Onde a Bíblia fala do velho homem e do novo homem?

As expressões não formam uma história isolada nem designam dois personagens bíblicos. Elas pertencem à linguagem teológica e moral usada pelo apóstolo Paulo para explicar uma mudança profunda de identidade e de conduta. Em algumas traduções, o texto traz “velha natureza” e “nova natureza”; em outras, “velho homem” e “novo homem”.

O ponto central é que Paulo relaciona a obra realizada por Cristo a uma forma diferente de viver. Por isso, os termos não devem ser reduzidos a uma simples oposição entre hábitos ruins e hábitos bons. O vocabulário trata da antiga existência humana sob o domínio do pecado e da nova existência vinculada a Cristo.
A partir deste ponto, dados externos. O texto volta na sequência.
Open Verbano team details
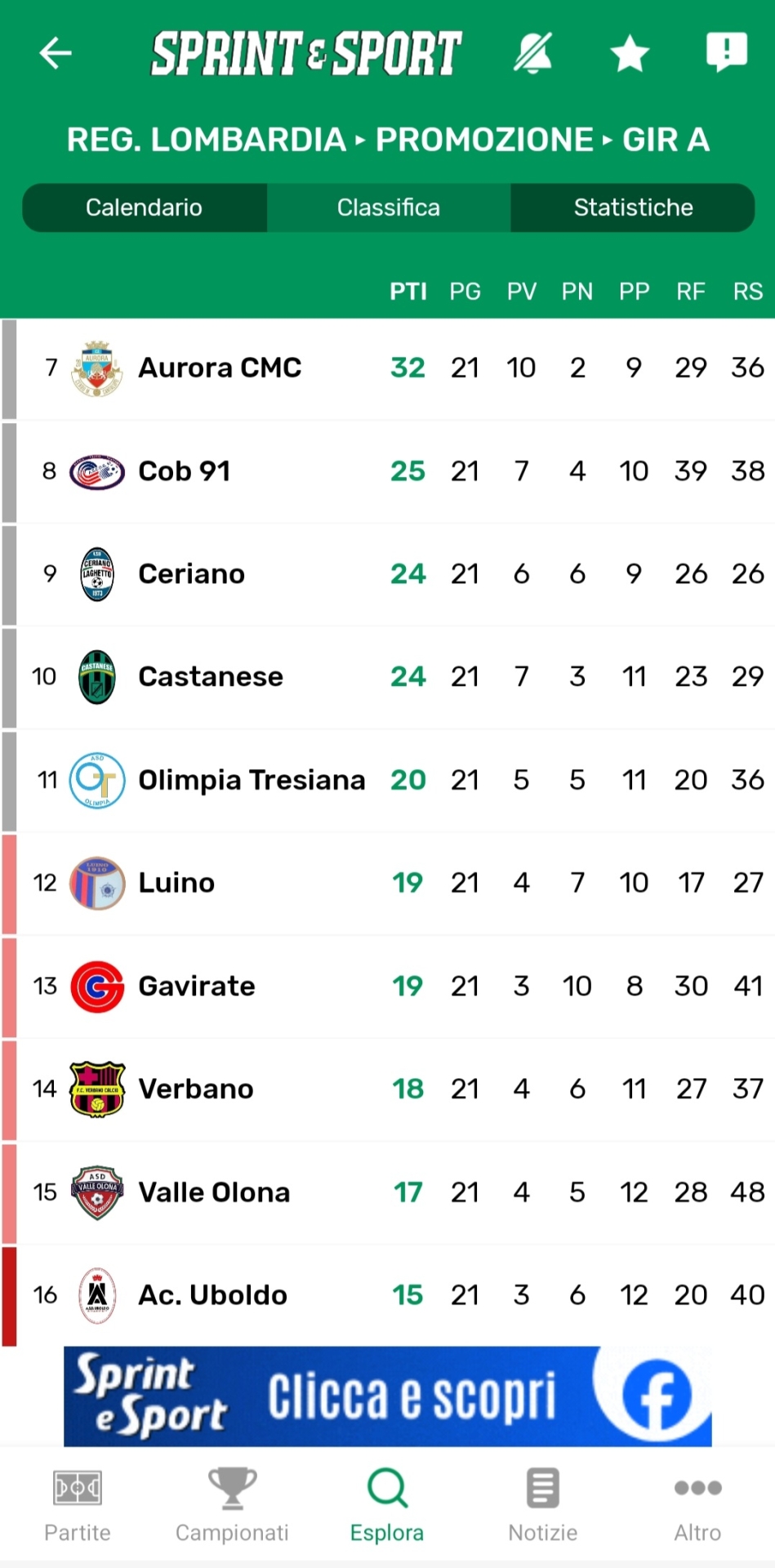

Passagem Expressão ou ideia principal Contexto imediato Ênfase do texto
Romanos 6 “Nosso velho homem foi crucificado com ele” Batismo, morte e ressurreição com Cristo Rompimento com o domínio do pecado
Efésios 4 “Despojar-se do velho homem” e “revestir-se do novo homem” Instruções sobre a conduta da comunidade Abandonar práticas antigas e viver em justiça
Colossenses 3 “Vos despistes do velho homem” e “vos revestistes do novo” Lista de vícios e virtudes Renovação no conhecimento, à imagem do Criador
2 Coríntios 5 “Nova criação” Reconciliação por meio de Cristo Transformação da condição anterior

Romanos 6 não emprega a expressão “novo homem” na mesma formulação de Efésios 4 e Colossenses 3, mas oferece um fundamento importante: Paulo afirma que o “velho homem” foi crucificado com Cristo, para que o corpo dominado pelo pecado perdesse seu poder. Já Efésios e Colossenses apresentam a mudança com a imagem de tirar uma roupa antiga e vestir uma nova.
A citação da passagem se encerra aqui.